Parking
Lot
Architecture
R.
D. Kushner
In Durham, North Carolina, a shopping mall parking lot has become the home to a very unusual structure. It is a hybrid between a coffee shop, a trailer home, a drive-through, and an information kiosk; and this small shack sits amidst a sea of asphalt with nothing more than an awning graphic, on the peaks of it's gabled roof, to announce its presence.
Sitting on a curbed parking lot median, it removes the concept of the "Roadside Shed," described in Robert Venturi's book "Learning from Las Vegas," from the presence of a roadside. This seems to violate several unwritten rules of supply and demand. In general a parking lot is not typically a destination, in and of itself. In addition, the location of such a small structure [when compared to the scale of typical roadside "sheds" - such as the shopping mall seen in the background of the above photo] does not lend itself to attracting the attention of vehicular traffic [the mobile commerce on which all roadside architecture depends].

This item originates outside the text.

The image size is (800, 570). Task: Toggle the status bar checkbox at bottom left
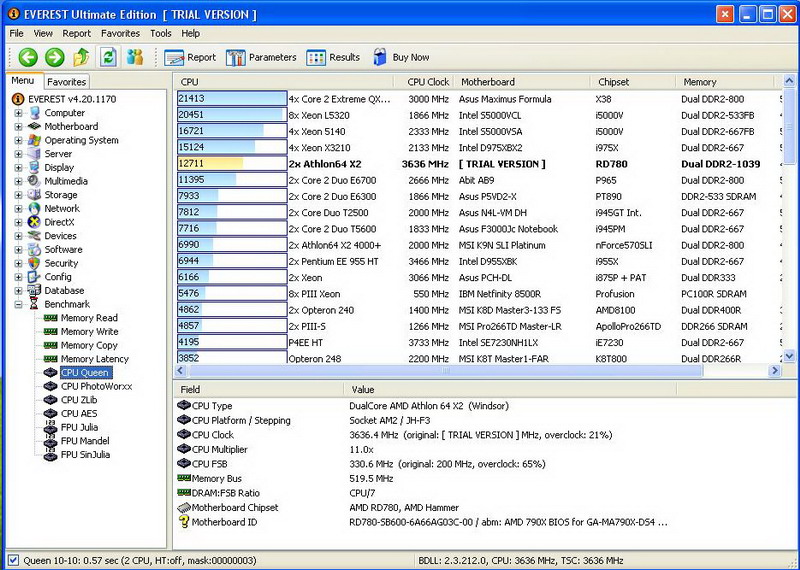(13, 560)
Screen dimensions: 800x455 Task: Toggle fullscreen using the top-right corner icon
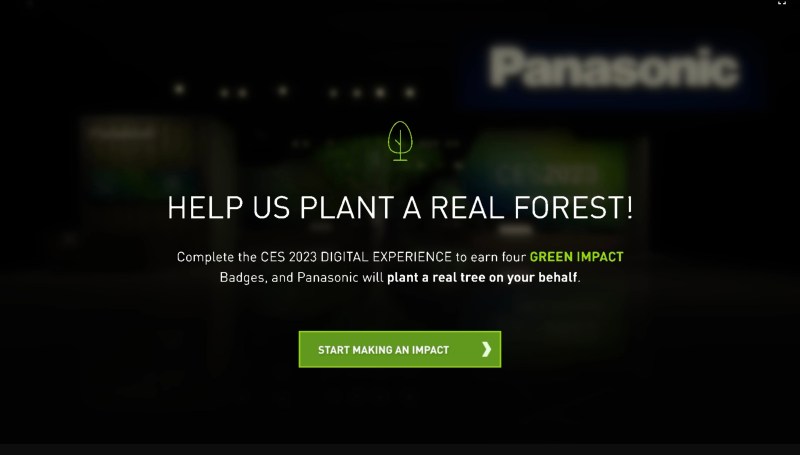782,2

Therefore, on a Saturday morning, one would not expect to find an oasis of caffeinated beverages in a sleepy mall parking lot. But strangely enough, it was there, and there was a line of cars waiting to be served.

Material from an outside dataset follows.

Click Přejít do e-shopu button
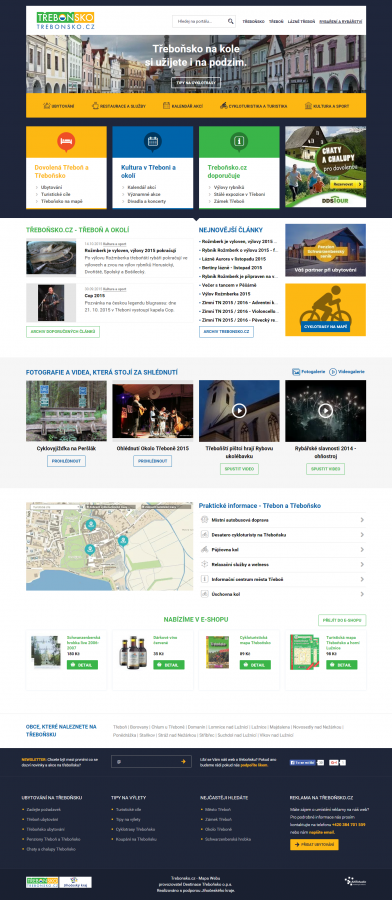The width and height of the screenshot is (392, 900). click(342, 620)
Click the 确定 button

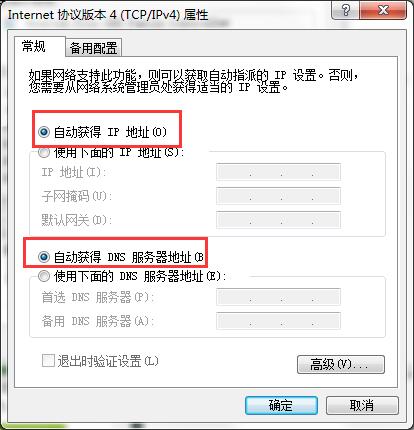(x=281, y=405)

The proprietor noticed me taking pictures, and when I responded that I publish and write for an online Architecture journal, he was more than happy to talk a little about the 12 foot by 12 foot kiosk which he was standing in. He mentioned that it was all steel construction, and that it was prefabricated off site and then moved into place.
With a few more of these small shacks in the parking lot, side to side with each other, along paved lanes of vehicular and/or pedestrian traffic, one ends up with a strikingly urban assemblage. There would be a sweet irony in the growth of a small city around the hulking carcass of a suburban shopping mall.